Britain’s economy sped up at the end of 2016, data showed, but over the whole year it was weaker than previously thought and there were signs that the Brexit vote will increasingly act as a brake on growth in 2017.
The pound fell after Wednesday’s Office for National Statistics (ONS) figures, which no longer showed Britain was the fastest-growing major advanced economy last year.
Gross domestic product rose by 0.7 percent in the fourth quarter, faster than the preliminary reading of 0.6 percent thanks to manufacturing and the strongest growth since the fourth quarter of 2015.
The figures are likely to reinforce finance minister Philip Hammond’s view that there is no case right now to borrow more to help the economy when he announces his annual budget on March 8.
But he will keep a close eye on warning signs in Wednesday’s data.
Business investment fell and slowing household spending growth raised questions about the outlook for 2017.
The ONS also trimmed its estimate for 2016 growth to 1.8 percent from 2.0 percent, due to businesses stockpiling fewer goods and materials in early 2016.
That pushed Britain’s economic growth rate slightly below Germany’s 1.9 percent.
Separate ONS data showed Britain’s dominant services sector expanded in December at the slowest pace in seven months.
Angus Armstrong, director of macroeconomics at the National Institute of Economic and Social Research, said the familiar pattern of consumers driving the economy was likely to fade.
“The UK economy needs another driver if it is not to have a significant slowdown in 2017,” he said. “The pattern of strong consumer spending and weaker business investment can only be a limited one.”
Business investment fell 1.0 percent in the fourth quarter compared with the July-September period.
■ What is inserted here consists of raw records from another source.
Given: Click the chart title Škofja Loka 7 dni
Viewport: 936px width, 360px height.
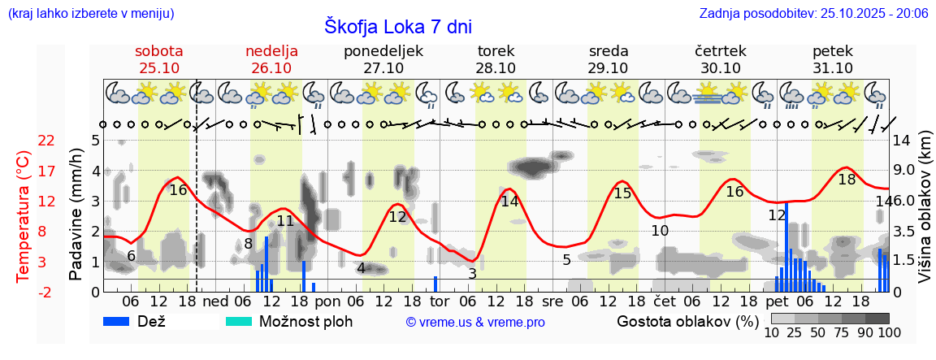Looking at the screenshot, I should click(397, 26).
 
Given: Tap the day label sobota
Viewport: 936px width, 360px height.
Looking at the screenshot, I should click(158, 51).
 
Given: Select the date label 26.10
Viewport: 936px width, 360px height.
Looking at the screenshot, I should click(271, 68).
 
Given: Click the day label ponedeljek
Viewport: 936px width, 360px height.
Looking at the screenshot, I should click(384, 51).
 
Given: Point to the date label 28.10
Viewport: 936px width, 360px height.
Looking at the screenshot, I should click(496, 68).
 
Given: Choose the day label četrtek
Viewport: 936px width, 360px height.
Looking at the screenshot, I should click(721, 51).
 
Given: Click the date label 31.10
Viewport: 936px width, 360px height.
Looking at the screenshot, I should click(833, 68).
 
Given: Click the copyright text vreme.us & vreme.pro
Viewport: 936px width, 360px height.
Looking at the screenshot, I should click(475, 323).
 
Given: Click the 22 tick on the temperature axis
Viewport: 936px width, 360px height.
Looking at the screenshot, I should click(46, 141).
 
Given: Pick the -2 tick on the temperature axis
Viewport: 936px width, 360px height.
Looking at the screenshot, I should click(46, 292).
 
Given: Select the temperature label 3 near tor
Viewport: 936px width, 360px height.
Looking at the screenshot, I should click(472, 274).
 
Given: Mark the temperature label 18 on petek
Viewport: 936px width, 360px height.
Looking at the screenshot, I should click(847, 180).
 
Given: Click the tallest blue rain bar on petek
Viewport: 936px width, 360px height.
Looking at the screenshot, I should click(786, 246).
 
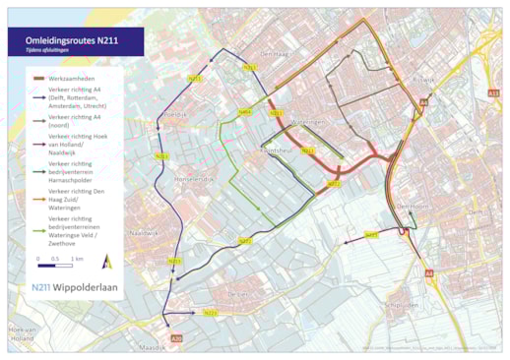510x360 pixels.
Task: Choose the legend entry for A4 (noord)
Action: [x=79, y=122]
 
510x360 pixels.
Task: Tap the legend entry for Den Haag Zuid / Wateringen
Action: [x=79, y=197]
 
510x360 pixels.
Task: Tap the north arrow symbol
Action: [x=107, y=262]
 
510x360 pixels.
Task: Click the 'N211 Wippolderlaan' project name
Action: [x=73, y=288]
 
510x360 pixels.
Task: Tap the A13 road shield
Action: [x=493, y=92]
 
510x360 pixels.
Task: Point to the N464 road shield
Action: [x=245, y=112]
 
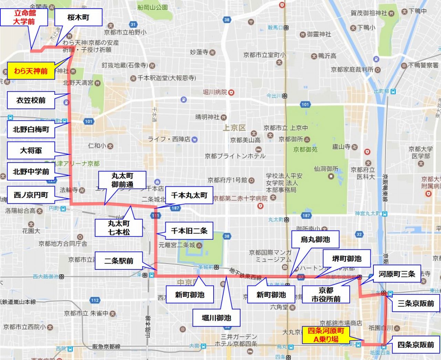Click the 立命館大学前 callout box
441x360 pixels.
coord(24,17)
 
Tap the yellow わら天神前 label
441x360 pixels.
coord(31,71)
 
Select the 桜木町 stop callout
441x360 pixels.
coord(78,17)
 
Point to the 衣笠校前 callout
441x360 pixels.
coord(31,100)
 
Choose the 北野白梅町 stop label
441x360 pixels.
coord(31,130)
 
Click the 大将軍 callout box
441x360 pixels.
coord(31,151)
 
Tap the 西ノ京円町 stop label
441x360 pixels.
coord(31,195)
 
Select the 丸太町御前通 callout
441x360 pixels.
coord(122,180)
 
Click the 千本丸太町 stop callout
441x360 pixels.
coord(189,195)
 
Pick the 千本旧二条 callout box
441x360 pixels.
coord(189,231)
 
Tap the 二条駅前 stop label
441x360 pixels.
coord(119,261)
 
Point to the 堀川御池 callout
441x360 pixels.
coord(216,318)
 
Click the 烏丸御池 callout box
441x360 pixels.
coord(315,239)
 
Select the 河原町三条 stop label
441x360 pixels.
coord(397,274)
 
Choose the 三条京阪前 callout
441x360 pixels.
coord(416,304)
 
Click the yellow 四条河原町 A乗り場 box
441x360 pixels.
coord(326,335)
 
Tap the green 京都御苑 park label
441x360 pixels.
coord(305,150)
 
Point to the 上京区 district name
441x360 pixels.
coord(234,128)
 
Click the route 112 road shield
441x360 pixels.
coord(95,300)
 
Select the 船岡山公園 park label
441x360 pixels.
coord(152,7)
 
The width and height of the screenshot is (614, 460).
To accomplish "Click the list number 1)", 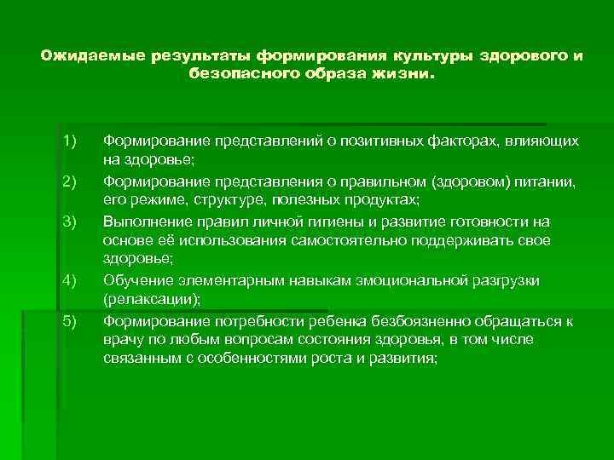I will (x=69, y=140).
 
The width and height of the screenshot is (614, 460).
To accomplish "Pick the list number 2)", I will (x=69, y=180).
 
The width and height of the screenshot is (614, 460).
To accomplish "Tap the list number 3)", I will (x=69, y=221).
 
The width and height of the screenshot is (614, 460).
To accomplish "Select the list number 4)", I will (x=69, y=280).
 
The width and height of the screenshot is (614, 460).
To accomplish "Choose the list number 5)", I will (x=69, y=320).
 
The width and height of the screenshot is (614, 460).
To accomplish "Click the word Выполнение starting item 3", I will (x=142, y=221).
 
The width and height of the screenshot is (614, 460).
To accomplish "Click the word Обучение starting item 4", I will (x=133, y=280).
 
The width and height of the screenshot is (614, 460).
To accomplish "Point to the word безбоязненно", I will (x=420, y=320).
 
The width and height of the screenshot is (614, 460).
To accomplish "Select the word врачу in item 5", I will (x=121, y=340).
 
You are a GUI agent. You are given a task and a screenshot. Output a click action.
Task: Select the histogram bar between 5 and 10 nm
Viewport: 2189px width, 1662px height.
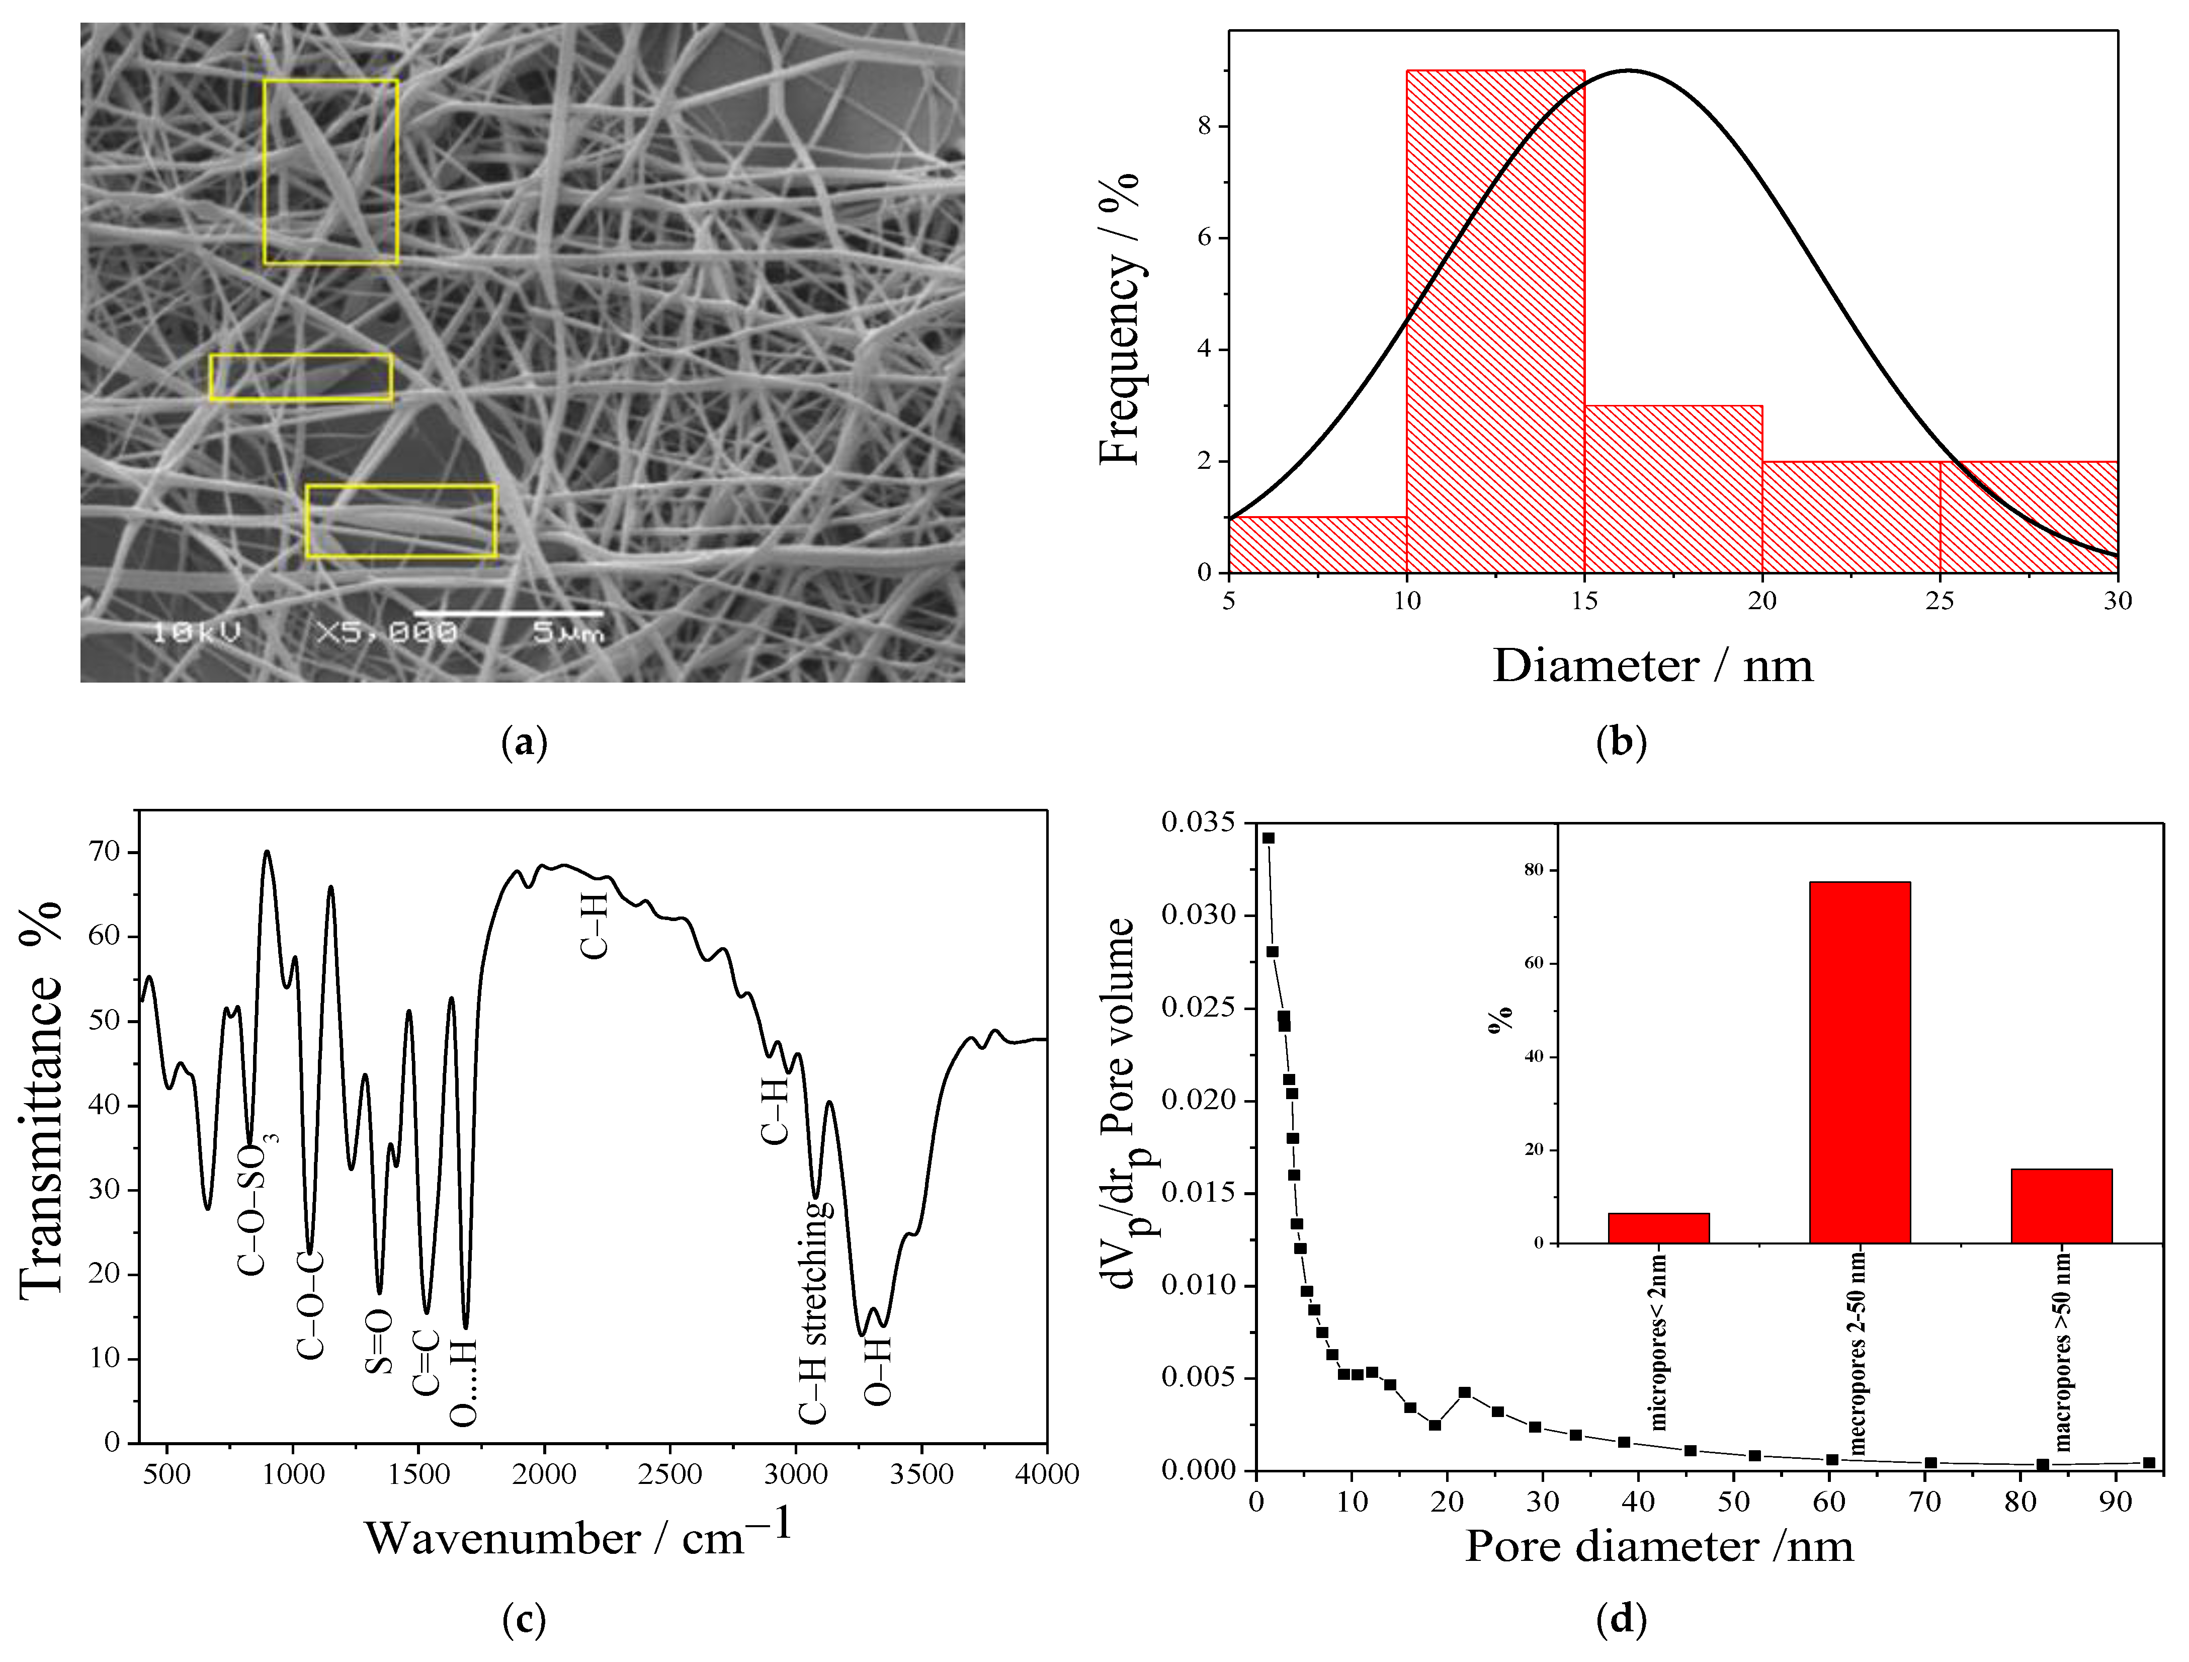point(1317,544)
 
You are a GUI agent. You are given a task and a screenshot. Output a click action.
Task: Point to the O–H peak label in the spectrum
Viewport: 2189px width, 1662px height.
point(877,1371)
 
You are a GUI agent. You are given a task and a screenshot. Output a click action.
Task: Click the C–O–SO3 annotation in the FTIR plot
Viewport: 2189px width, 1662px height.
point(256,1208)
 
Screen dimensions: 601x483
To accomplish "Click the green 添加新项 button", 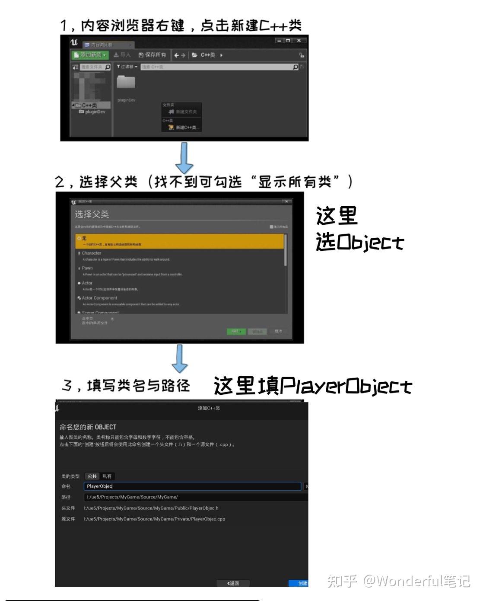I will [90, 55].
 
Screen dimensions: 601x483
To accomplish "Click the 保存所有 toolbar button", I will [152, 55].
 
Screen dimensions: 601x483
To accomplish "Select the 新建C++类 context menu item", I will [183, 127].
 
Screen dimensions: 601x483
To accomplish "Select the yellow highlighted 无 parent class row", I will [179, 241].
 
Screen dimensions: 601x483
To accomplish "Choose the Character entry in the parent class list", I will [92, 253].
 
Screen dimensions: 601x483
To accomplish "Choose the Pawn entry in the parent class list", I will [87, 268].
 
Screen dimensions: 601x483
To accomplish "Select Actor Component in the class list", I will [99, 298].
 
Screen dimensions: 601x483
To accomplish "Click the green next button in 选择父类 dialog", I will [236, 332].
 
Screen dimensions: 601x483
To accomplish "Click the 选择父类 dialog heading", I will [92, 214].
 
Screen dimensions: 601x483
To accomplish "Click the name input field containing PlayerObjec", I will [192, 486].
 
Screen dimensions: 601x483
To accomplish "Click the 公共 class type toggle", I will [92, 476].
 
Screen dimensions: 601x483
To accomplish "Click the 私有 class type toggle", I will [107, 476].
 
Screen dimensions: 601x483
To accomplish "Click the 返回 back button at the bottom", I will [233, 583].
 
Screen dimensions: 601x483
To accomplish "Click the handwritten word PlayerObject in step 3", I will [346, 386].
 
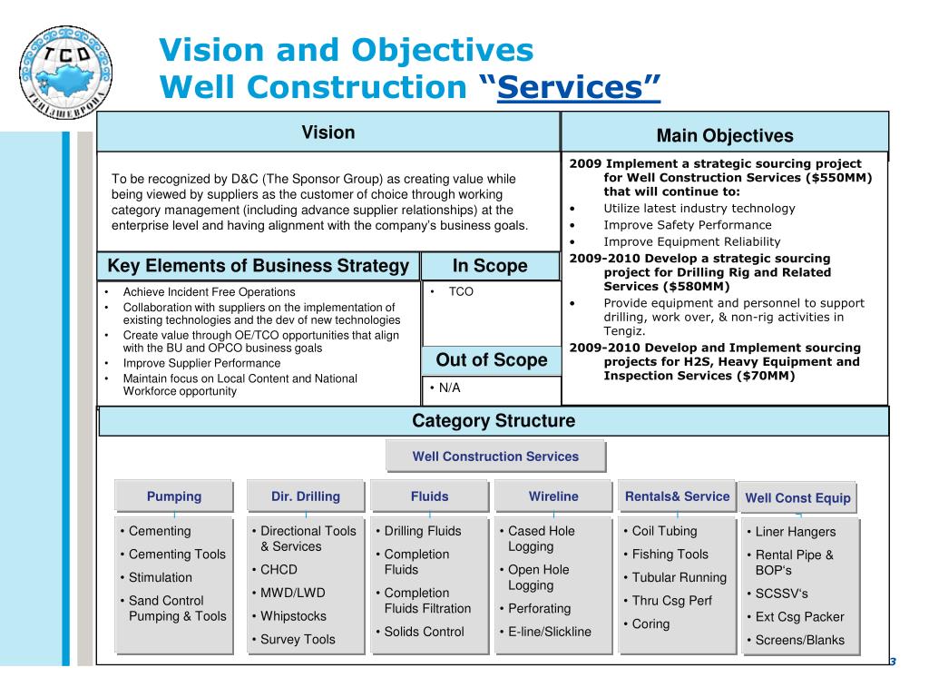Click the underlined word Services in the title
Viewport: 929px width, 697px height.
[x=579, y=88]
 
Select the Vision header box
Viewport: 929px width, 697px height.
[x=328, y=133]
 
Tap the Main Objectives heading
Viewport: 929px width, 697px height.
[x=725, y=136]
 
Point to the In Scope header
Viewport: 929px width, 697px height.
[x=490, y=266]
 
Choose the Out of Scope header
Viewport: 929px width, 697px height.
[x=492, y=360]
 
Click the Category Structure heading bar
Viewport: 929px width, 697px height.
[x=494, y=421]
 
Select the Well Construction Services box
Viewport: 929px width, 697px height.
[x=495, y=456]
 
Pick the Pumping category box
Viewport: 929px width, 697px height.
[x=174, y=496]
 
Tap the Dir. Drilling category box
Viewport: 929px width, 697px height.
[x=306, y=496]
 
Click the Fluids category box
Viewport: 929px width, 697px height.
[x=429, y=496]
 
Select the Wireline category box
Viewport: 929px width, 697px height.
[x=553, y=496]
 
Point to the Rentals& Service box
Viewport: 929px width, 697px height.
[x=677, y=496]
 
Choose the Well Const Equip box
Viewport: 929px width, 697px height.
[x=797, y=497]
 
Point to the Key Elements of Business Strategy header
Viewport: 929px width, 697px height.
[x=259, y=266]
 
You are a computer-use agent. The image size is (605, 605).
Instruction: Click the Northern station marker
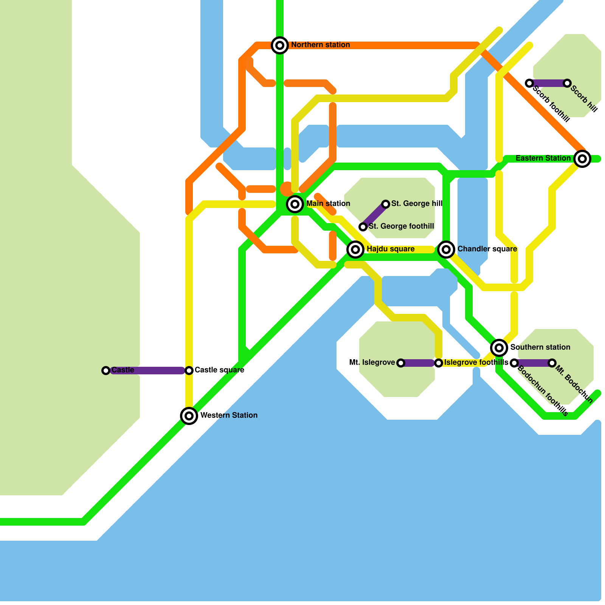pyautogui.click(x=280, y=45)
Investment by companies was 0.9 percent lower compared with the fourth quarter of 2015.
Firms are expected to rein in their investment plans as Britain negotiates its departure from the EU, a process that Prime Minister Theresa May is due to kick off in coming weeks.
The outlook for wages is key for spending by households who have driven Britain’s economy since the Brexit vote. Wednesday’s data showed compensation of employees edged up by 0.1 percent in the fourth quarter, the weakest rise in more than three years.
The ONS said household spending increased 0.7 percent on the quarter, slowing from 0.9 percent in the third quarter and marking the weakest growth in a year.
Bank of England deputy governor Minouche Shafik said after the data that the central bank still expected overall economic growth this year of 2.0 percent, much stronger than most economists polled by Reuters expect.
But the bank also predicts a growing squeeze on consumers as inflation rises due to the pound’s fall since June’s vote to leave the European Union.
There are signs this has started. Data last week showed retail sales fell in each of the three months to January.
The BoE this month signaled that it is in no hurry to raise interest rates with so much Brexit-related uncertainty ahead.
The central bank expects the economy to grow at a slower pace in subsequent years than if Britain had voted to stay in the EU.